Pérdidas inaceptables

La intuición femenina es más fuerte en la madrugada, y esta mañana me desperté pensando en un ‘ear cuff’ que se ajusta de manera perfecta en la parte superior de mi oreja. Mi madre me lo dio en mi cumpleaños 32, era un regalo de desagravio, ella muchas veces se había enojado conmigo porque yo quería ponerme un piercing en la ceja, y ella nunca me lo permitió en la adolescencia cuando de verdad lo quería.

Me toqué la oreja, y por supuesto no estaba, entonces fui al baño, al nochero, al joyero, y no lo encontré. Se me ocurrió que podría estar entre un par de páginas del libro de Doris Lessing que estaba leyendo, pero tampoco. Fui a todos los lugares posibles. Y justo cuando estaba a punto de llamar a mi mamá a decirle con llanto que lo había perdido, entró una llamada a mi teléfono.

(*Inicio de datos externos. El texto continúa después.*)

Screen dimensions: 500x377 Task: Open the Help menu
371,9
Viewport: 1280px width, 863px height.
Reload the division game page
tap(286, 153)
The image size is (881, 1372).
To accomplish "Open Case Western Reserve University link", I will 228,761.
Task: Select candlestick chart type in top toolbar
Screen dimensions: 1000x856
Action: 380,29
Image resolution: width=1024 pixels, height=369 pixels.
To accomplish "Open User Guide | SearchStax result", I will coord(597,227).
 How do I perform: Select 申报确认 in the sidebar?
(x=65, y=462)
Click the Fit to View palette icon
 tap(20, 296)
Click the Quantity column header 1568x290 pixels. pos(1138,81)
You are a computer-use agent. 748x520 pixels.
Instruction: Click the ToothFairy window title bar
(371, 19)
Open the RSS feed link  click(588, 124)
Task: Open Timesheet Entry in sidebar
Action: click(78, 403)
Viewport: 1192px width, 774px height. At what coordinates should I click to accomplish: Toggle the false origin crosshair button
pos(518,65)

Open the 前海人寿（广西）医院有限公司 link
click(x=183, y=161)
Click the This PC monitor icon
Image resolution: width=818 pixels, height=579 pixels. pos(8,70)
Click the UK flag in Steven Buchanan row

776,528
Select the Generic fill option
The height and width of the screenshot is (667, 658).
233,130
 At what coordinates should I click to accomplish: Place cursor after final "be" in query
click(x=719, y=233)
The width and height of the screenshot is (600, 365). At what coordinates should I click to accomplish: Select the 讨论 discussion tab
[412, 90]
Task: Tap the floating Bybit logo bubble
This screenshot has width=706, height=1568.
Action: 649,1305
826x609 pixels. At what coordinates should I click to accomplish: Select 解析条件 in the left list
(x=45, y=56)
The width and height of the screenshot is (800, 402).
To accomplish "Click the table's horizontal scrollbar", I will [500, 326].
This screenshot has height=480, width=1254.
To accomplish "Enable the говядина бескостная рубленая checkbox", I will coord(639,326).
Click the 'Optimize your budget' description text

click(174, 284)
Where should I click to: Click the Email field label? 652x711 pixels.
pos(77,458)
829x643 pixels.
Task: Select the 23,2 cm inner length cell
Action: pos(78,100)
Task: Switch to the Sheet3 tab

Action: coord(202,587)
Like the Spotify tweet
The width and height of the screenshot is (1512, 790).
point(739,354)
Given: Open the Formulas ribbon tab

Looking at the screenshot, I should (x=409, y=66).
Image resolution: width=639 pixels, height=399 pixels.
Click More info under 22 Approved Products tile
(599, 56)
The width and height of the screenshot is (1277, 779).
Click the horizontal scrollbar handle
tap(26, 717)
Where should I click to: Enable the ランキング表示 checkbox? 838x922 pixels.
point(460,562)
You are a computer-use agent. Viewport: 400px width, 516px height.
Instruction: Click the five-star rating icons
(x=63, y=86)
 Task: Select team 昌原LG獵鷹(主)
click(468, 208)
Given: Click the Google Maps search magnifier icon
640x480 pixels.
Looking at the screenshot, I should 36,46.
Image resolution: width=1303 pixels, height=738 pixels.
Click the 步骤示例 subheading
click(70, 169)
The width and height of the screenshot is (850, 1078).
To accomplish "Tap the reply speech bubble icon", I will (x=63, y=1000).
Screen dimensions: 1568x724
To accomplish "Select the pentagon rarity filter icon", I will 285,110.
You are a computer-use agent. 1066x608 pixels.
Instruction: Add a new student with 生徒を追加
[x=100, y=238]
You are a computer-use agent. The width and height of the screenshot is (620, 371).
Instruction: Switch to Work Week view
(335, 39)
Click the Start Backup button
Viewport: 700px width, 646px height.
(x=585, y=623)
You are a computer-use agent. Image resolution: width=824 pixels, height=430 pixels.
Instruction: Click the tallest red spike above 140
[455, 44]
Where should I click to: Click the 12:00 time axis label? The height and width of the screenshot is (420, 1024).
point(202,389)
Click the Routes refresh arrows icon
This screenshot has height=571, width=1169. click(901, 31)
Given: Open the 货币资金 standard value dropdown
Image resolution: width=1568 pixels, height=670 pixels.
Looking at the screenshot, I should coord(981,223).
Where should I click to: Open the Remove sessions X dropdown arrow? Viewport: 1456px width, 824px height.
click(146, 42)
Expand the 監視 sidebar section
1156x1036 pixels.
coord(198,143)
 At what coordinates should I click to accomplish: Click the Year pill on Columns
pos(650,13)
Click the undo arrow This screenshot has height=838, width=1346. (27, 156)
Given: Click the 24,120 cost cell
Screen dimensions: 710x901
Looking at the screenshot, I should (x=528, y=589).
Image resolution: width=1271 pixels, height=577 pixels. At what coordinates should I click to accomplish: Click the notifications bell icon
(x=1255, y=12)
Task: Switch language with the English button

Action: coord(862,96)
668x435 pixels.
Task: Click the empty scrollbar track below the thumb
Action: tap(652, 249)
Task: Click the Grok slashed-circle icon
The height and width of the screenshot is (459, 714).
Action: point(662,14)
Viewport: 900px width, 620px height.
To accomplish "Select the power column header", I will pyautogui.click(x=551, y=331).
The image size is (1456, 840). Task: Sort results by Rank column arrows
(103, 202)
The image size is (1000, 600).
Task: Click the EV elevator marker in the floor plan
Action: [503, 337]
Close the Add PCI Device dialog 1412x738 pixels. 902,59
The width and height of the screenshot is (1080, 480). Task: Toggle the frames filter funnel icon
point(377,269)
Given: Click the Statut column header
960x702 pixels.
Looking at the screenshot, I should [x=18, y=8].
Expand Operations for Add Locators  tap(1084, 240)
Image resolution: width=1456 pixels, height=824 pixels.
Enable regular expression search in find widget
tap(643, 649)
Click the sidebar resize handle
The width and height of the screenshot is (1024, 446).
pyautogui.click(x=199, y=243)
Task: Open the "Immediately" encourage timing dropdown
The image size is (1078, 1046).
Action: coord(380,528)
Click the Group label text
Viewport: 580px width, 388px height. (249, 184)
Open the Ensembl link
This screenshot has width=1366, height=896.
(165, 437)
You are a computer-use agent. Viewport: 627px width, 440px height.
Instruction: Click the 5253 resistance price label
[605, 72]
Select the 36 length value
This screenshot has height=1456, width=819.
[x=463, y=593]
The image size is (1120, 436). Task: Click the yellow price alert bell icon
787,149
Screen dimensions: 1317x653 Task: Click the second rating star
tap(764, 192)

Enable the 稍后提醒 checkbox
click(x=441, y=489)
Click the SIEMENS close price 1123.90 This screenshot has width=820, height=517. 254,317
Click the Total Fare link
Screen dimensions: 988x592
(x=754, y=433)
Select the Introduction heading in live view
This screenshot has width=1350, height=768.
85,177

No se puede confiar en la reserva y la confidencialidad de los sitios privados que ofrecen servicios públicos. La llamada era de un sitio a decirme, «Señora Mariana, la contactamos porque encontramos un piercing de presión para la oreja en una de nuestras habitaciones, y usted fue la última que estuvo en ese sitio».